EXTRACT ▸
Modern neuroscience is dominated by one idea, the roots of which can be traced back to the mid-19th century. Around this time, behavioral neurologists began to link speech and various other functions to specific regions of the brain. Subsequently, Santiago Ramón y Cajal formulated the Neuron Doctrine, and Korbinian Brodmann published his pioneering brain map, which subdivided the cerebral cortex into 52 regions based on their cellular architecture.    

Gradually, the idea emerged that the brain consists of discrete regions containing populations of functionally specialized cells, which are organized into connected networks that interact with each other via short- and long-range nerve fibers. This “connectomic” view of the brain is reinforced by widely used neuroimaging techniques that visualize the brain regions activated during cognitive tasks, as well as by the white matter tracts connecting them. 

Brain physics

The connectome approach depends on abstract anatomical representations that do not take physical properties such as geometry and topology into account. But we know from physics and engineering, however, that these things do matter. For example, system dynamics are constrained patterns of motion in which all the parts of a system oscillate with the same frequency. One example is the sound made by a violin string, which is determined by its length, density, and tension.

PROBLEMS TO SOLVE ▸
**a)** Translate this sentence from the brain science passage into Spanish: "Modern neuroscience is dominated by one idea, the roots of which can be traced back to the mid-19th century."
**b)** Turn the paragraph of the brain science passage that begins "Modern neuroscience is dominated" into a bulleted list, keeping its main facts.

SOURCE DATA ▸
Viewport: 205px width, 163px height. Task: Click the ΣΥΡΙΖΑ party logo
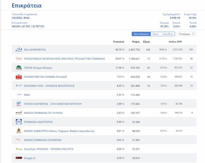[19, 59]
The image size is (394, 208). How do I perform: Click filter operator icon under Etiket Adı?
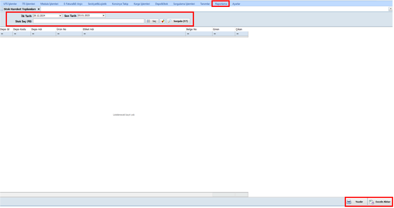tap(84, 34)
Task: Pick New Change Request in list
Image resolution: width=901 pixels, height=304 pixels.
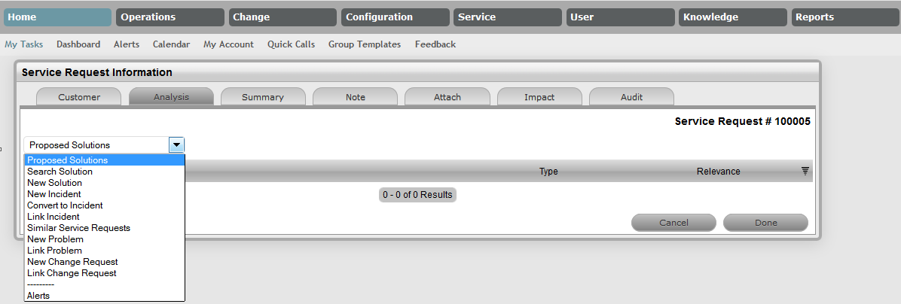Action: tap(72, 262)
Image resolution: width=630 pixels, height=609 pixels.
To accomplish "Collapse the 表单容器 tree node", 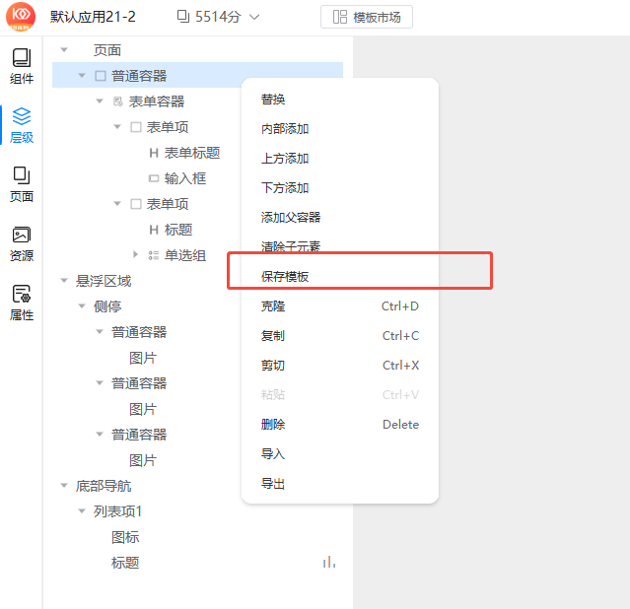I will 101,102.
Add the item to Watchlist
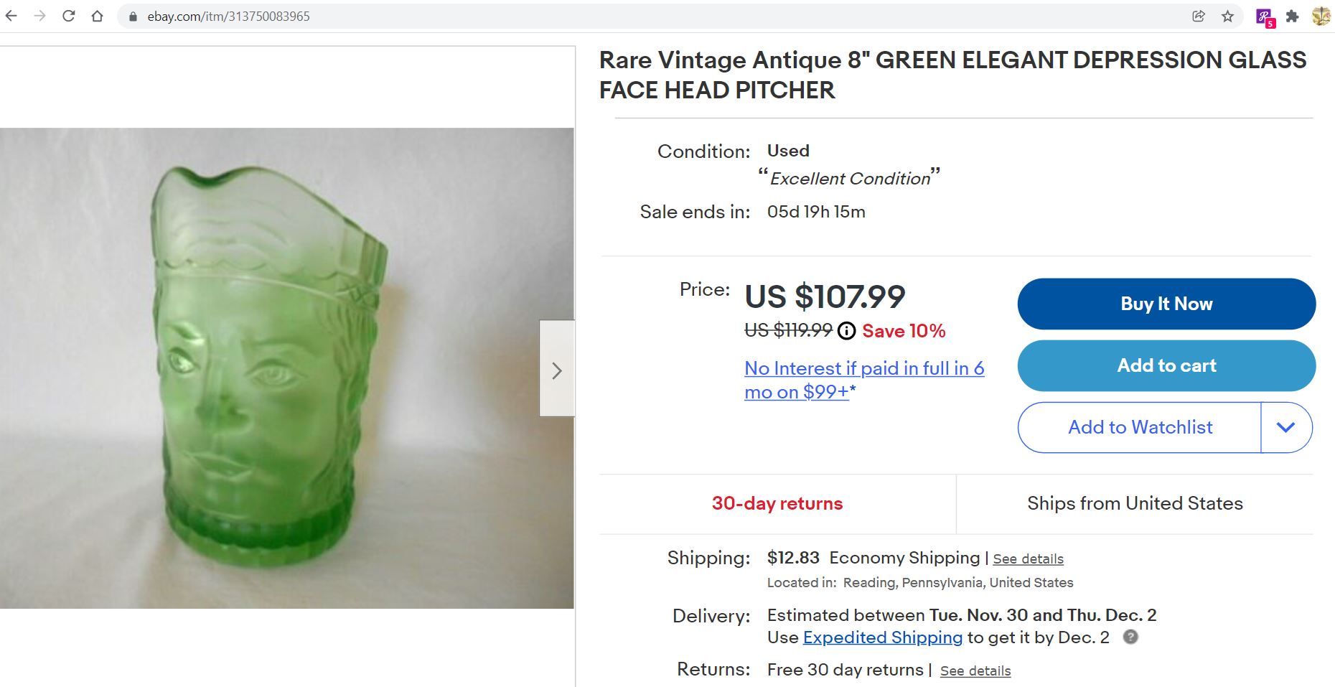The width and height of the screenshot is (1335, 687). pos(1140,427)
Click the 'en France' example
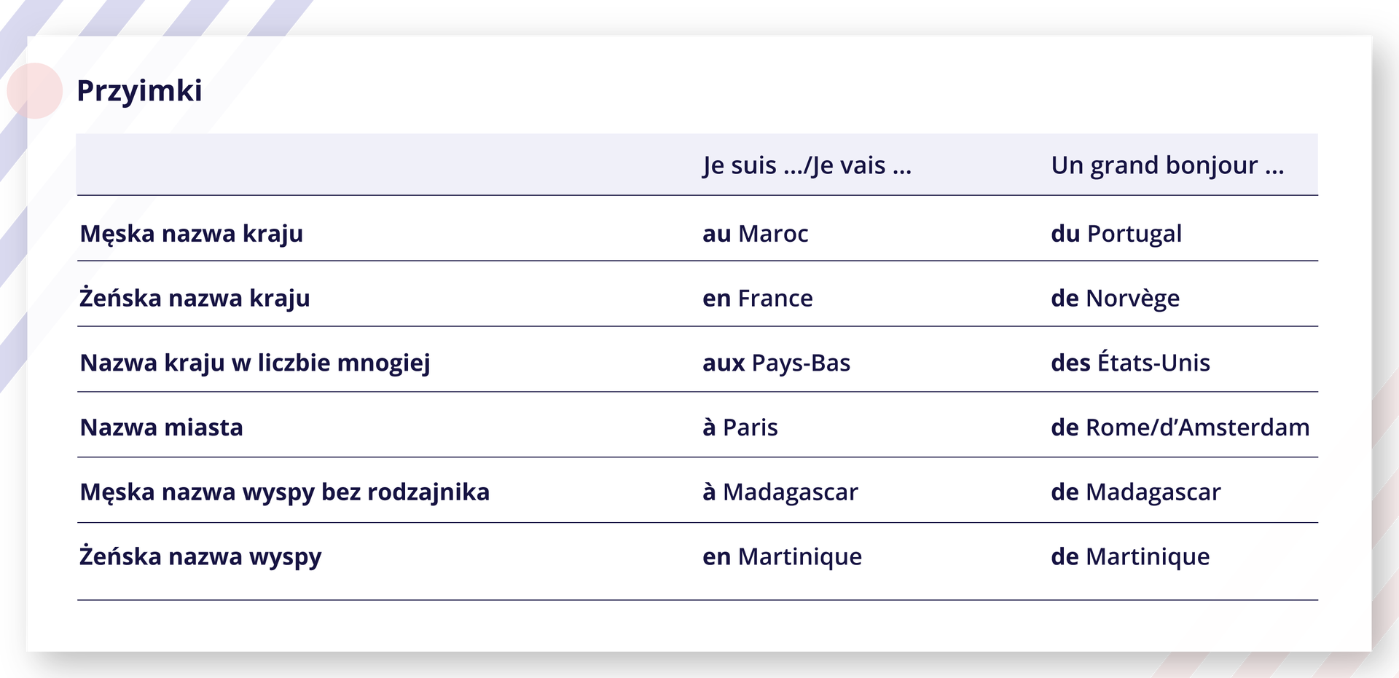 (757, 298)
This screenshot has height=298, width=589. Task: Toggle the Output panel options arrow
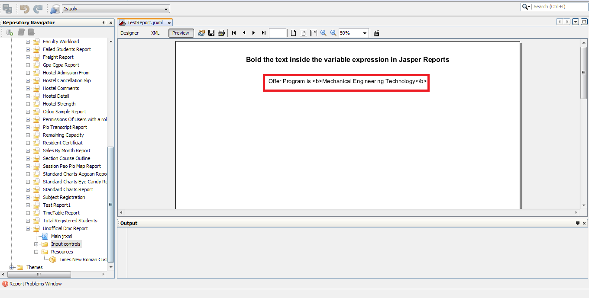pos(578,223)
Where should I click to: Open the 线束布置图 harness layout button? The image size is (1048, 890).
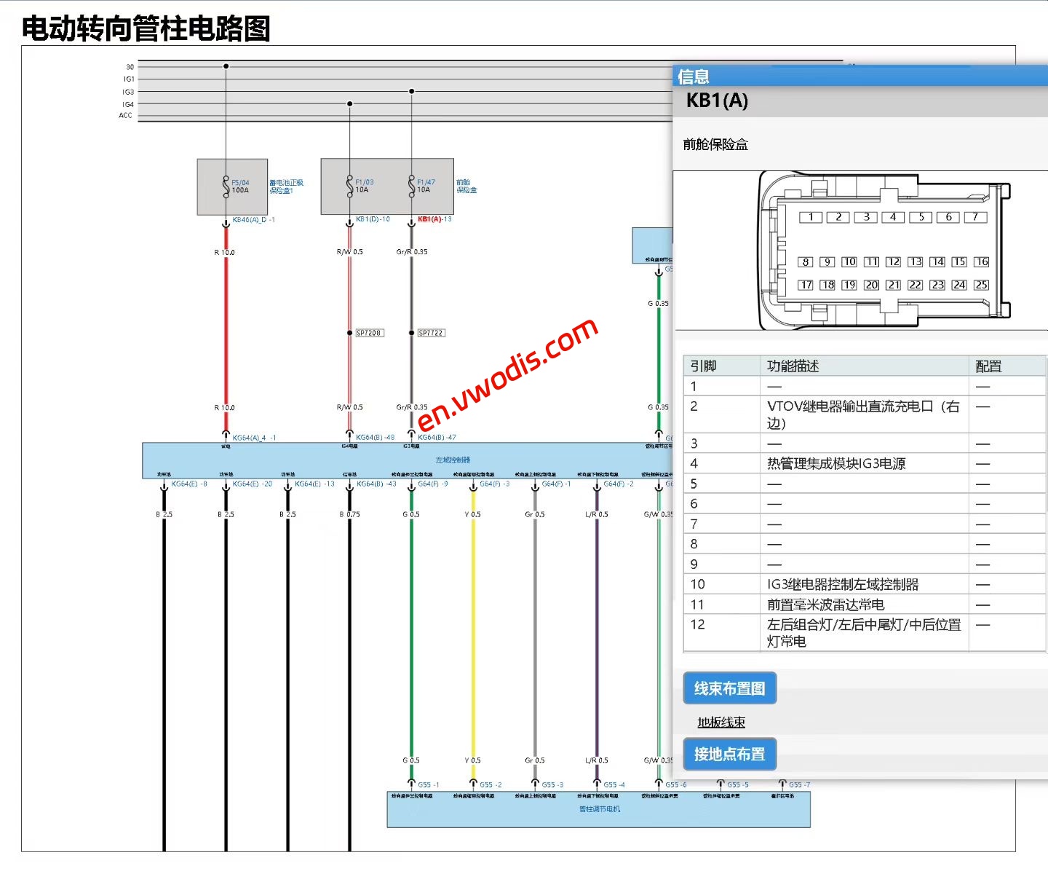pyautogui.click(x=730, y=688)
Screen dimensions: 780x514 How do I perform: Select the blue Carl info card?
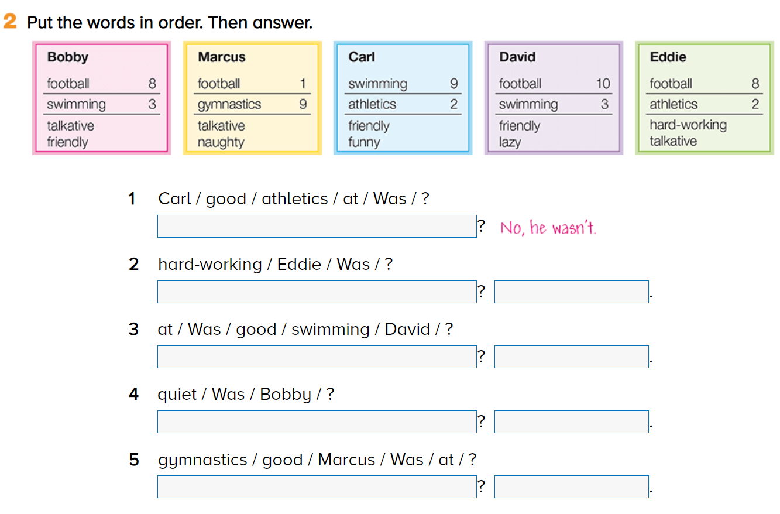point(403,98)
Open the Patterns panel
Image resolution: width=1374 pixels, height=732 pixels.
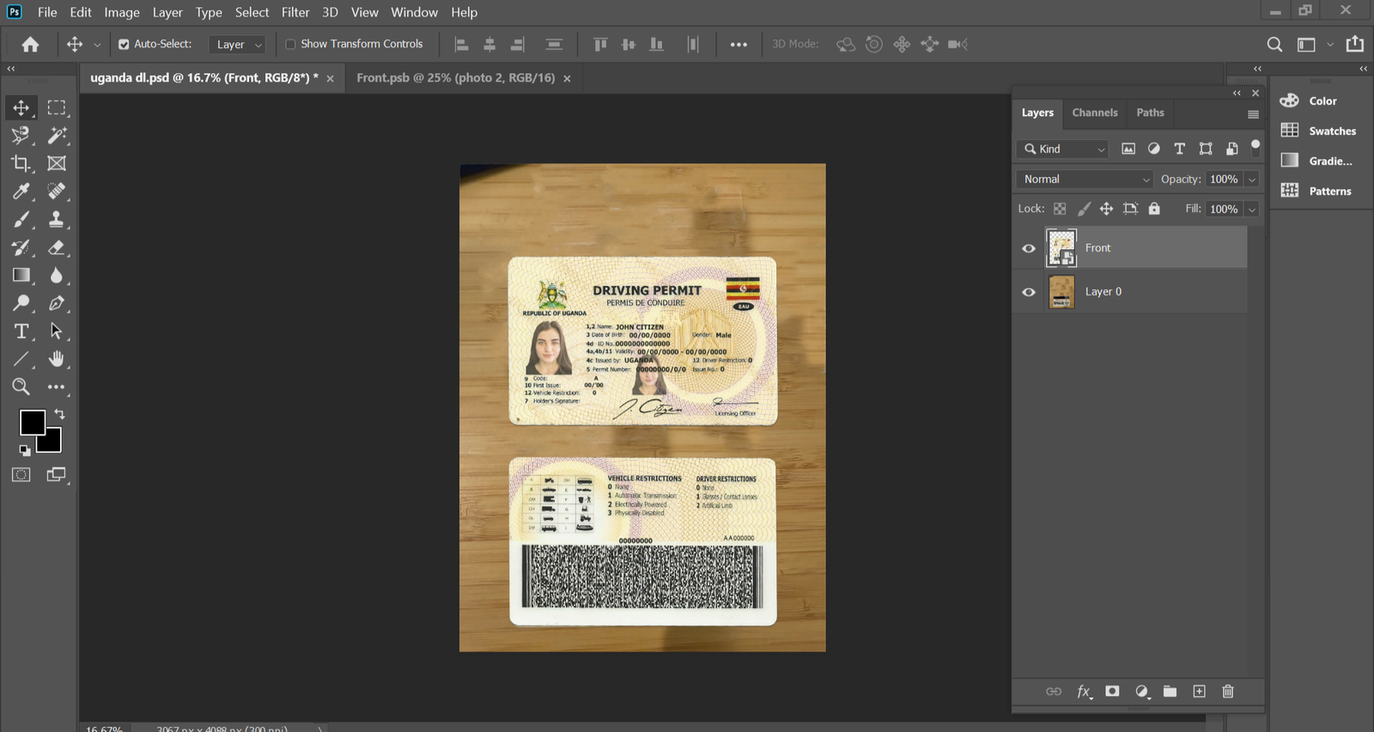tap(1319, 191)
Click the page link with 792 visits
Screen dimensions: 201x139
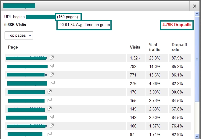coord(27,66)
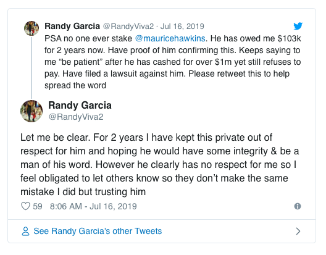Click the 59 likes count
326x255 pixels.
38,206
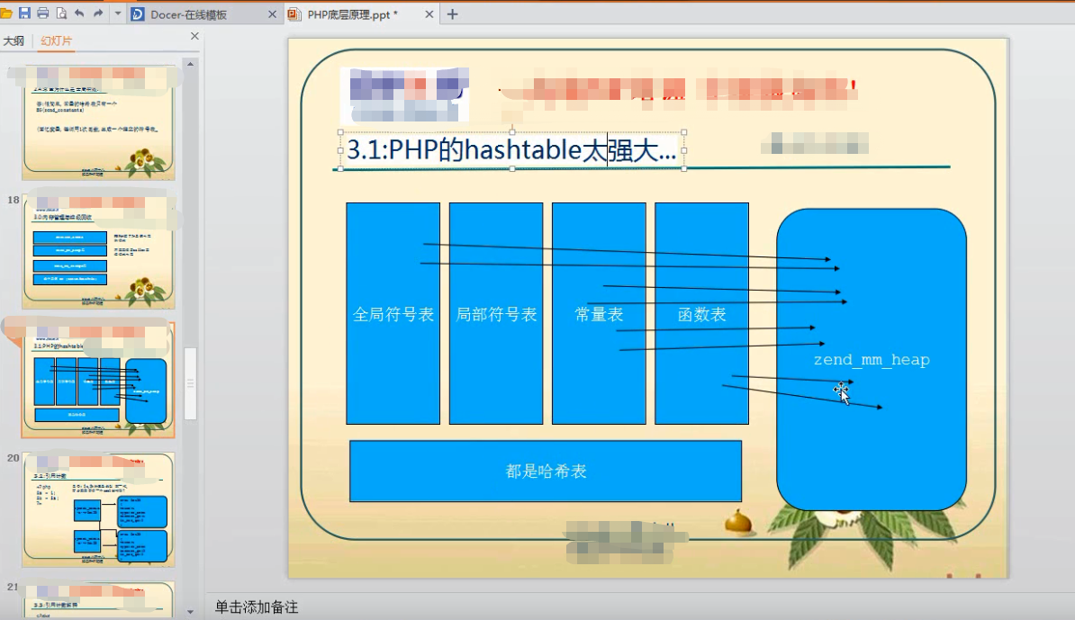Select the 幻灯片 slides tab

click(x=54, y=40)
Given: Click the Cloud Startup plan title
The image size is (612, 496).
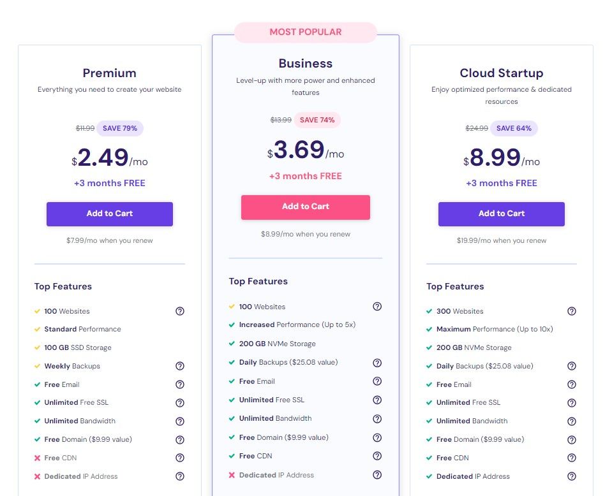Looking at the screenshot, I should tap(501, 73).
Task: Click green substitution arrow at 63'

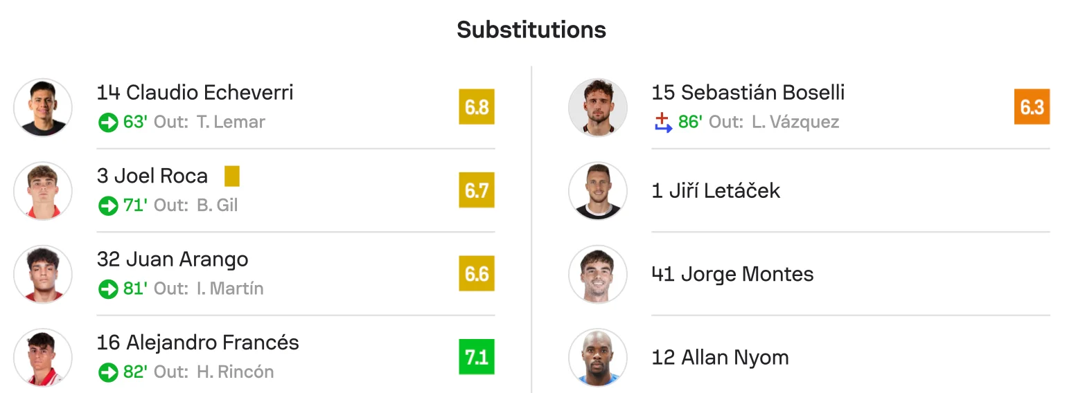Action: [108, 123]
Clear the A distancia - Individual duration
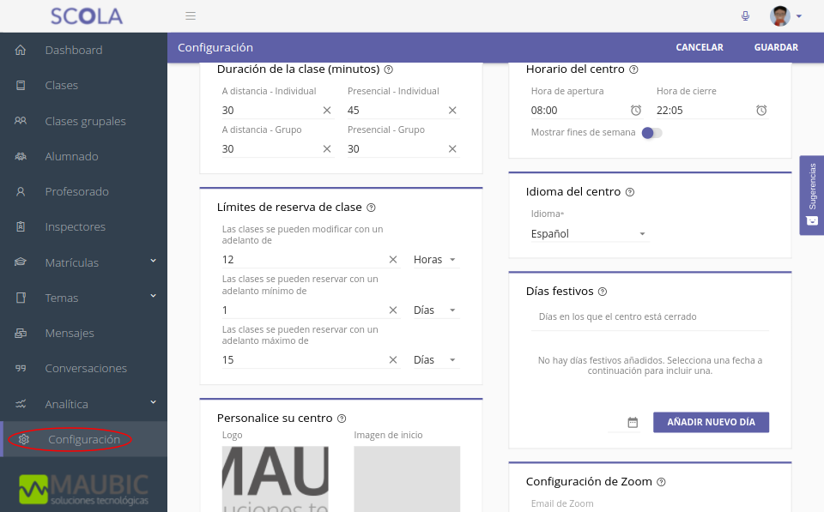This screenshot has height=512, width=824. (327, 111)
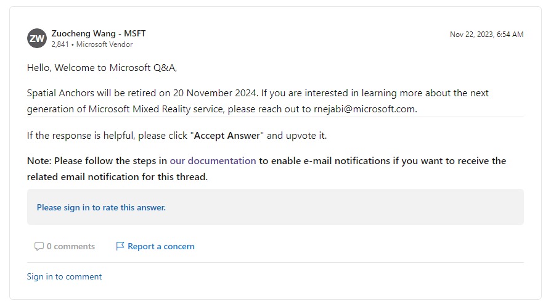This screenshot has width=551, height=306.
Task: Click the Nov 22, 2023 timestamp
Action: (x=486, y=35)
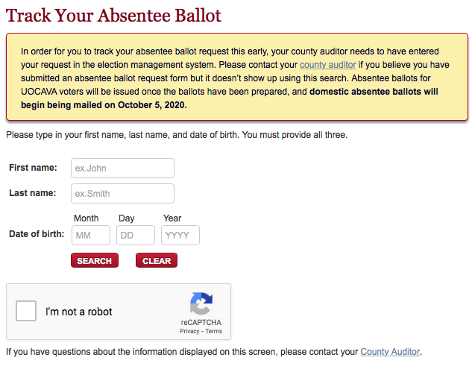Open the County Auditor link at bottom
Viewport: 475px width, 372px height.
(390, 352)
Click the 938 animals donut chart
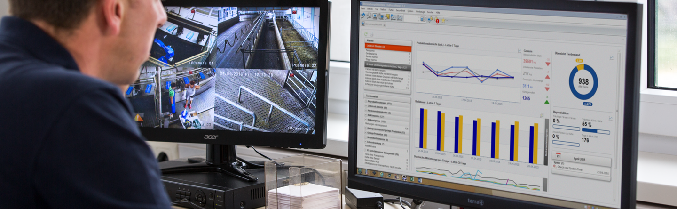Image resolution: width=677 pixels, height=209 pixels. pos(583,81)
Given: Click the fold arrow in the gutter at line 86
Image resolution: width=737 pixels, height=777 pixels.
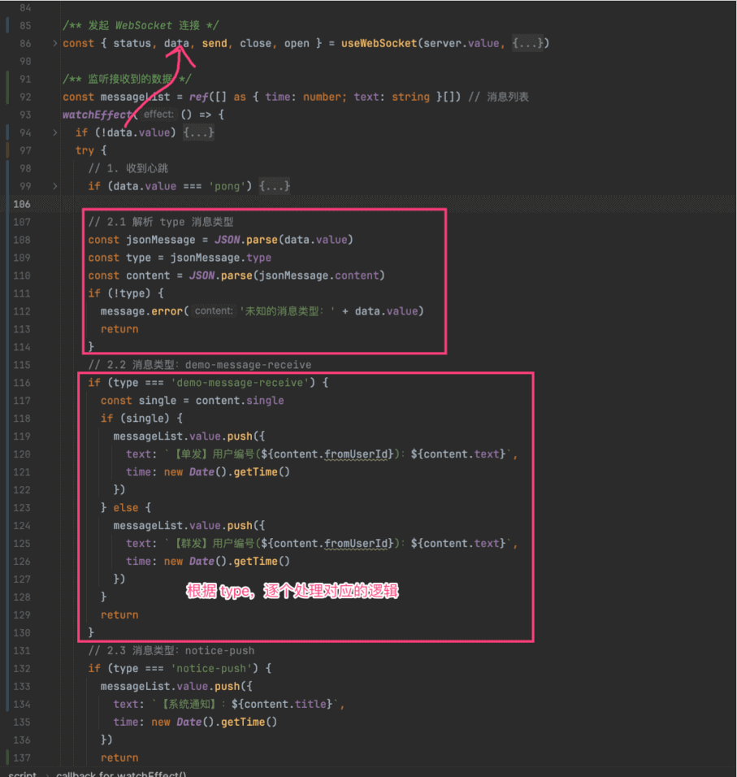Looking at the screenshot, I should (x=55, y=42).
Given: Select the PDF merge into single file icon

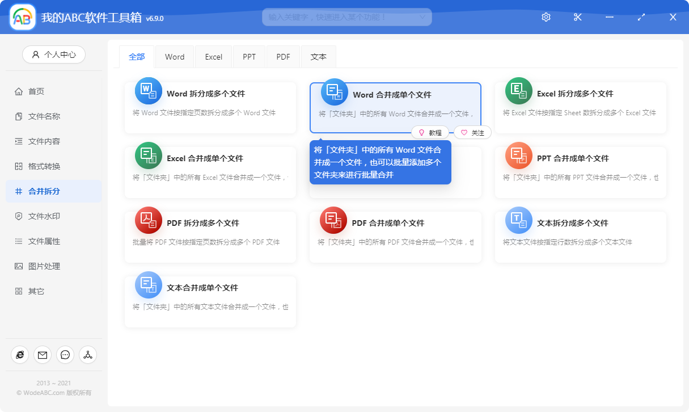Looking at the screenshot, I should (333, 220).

EXPECTED RESULTS ▸
**a)** La neurociencia moderna está dominada por una idea cuyas raíces se remontan a mediados del siglo XIX.

**b)**
- Modern neuroscience is dominated by one idea with roots in the mid-19th century.
- Around that time, behavioral neurologists began linking speech and other functions to specific brain regions.
- Santiago Ramón y Cajal then formulated the Neuron Doctrine.
- Korbinian Brodmann published a pioneering brain map that divided the cerebral cortex into 52 regions based on cellular architecture.